The internet is in awe of Warren Buffett’s perfectly timed cash-out

Warren Buffett playing a ukelele with a microphone in front of him.
Warren Buffett is the CEO of Berkshire Hathaway.Paul Morigi/Getty
  • Warren Buffett is being praised for paring Apple and stacking cash before the market slumped.

  • Social media is full of Buffett quotes about market downturns and memes featuring the investor.

  • Buffett’s Berkshire Hathaway sold a net $134 billion of stocks in 2024 and built a record cash pile.

Warren Buffett has sparked a raft of comments and memes on social media after the legendary investor sold most of his massive Apple stake and built a record cash pile before the stock market tumbled earlier this week.

Buffett’s Berkshire Hathaway nearly doubled its stockpile of cash, Treasury bills, and other liquid assets last year to $334 billion (or $321 billion if you subtract payables for T-bill purchases).

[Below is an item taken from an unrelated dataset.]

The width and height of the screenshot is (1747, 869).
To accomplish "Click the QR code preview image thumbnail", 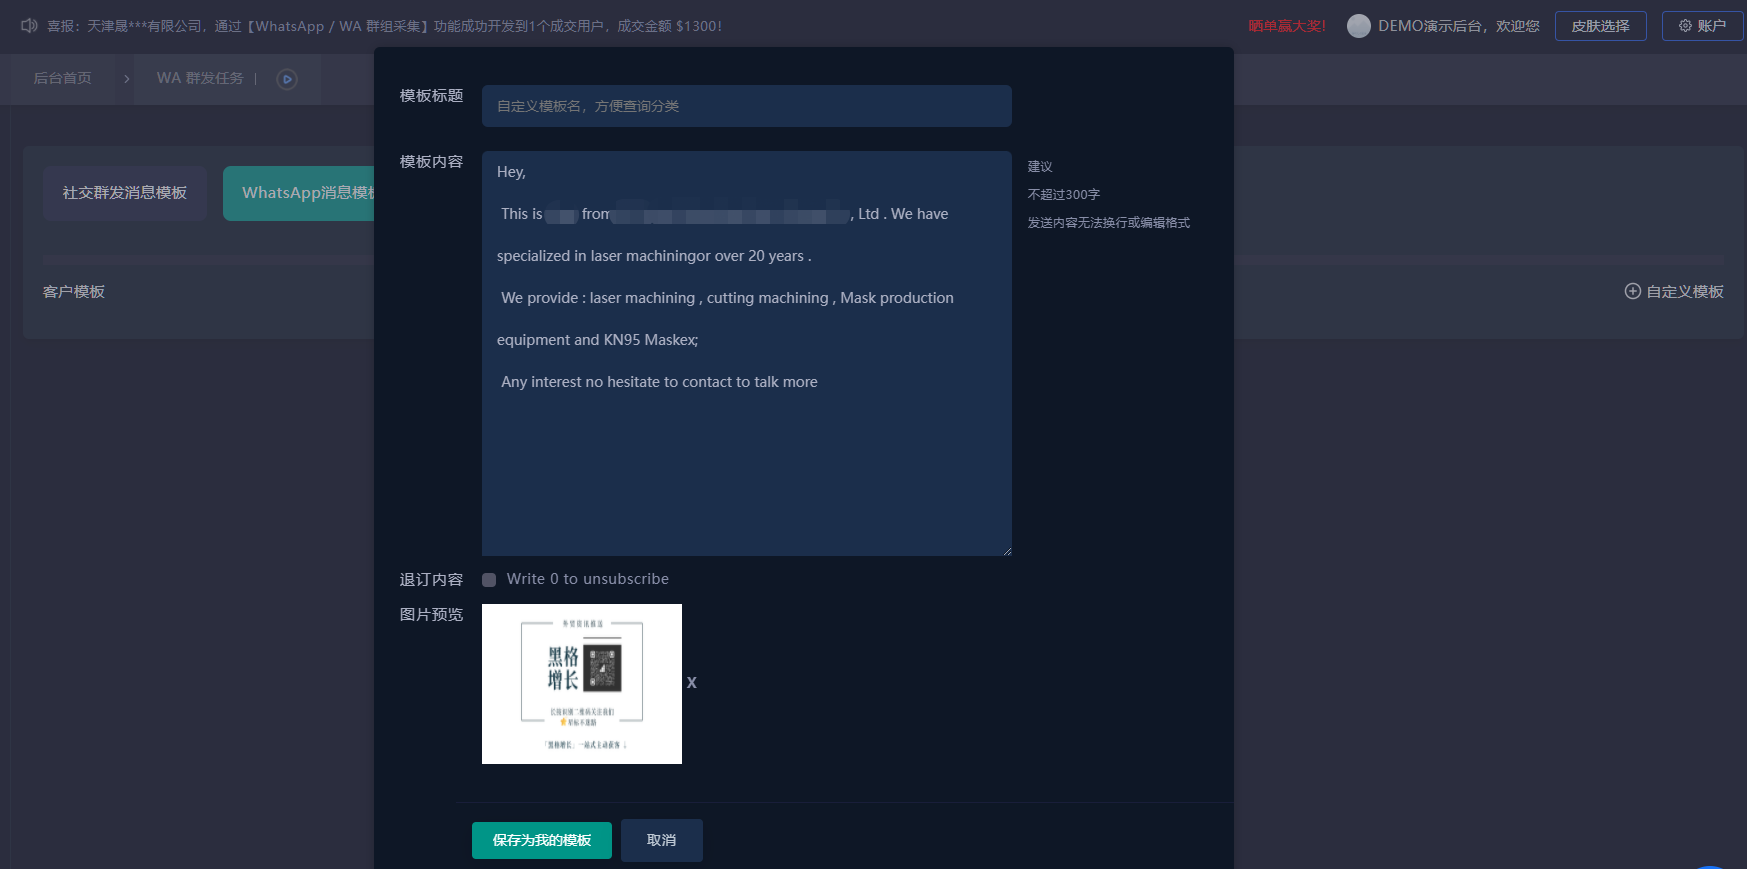I will 581,684.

The conglomerate’s cash hoard ballooned largely because it sold a net $134 billion of stocks in 2024, and spent less than $3 billion on buybacks, halting them entirely in the second half. For comparison, it sold a net $24 billion of stocks and repurchased more than $9 billion worth of Berkshire stock in 2023.

“Despite what some commentators currently view as an extraordinary cash position at Berkshire, the great majority of your money remains in equities,” Buffett reassured Berkshire shareholders in his annual letter in February, referring to both the stocks and businesses that his company owns.

Buffett didn’t immediately respond to a request for comment.

Berkshire owned about 906 million shares of Apple worth $174 billion at the start of 2024, meaning the iPhone maker accounted for 49% of the total value of its stock portfolio. Over the next nine months, it cut its top holding by 67% to 300 million shares, worth $75 billion at the end of December.

Buffett and his team also pared their No. 2 holding, Bank of America, by 34% to 680 million shares in the second half of 2024, cutting the position’s value from $41 billion to just under $30 billion.

As of Tuesday’s close, Apple and Bank of America shares have dropped 15% and 20% each from their November highs.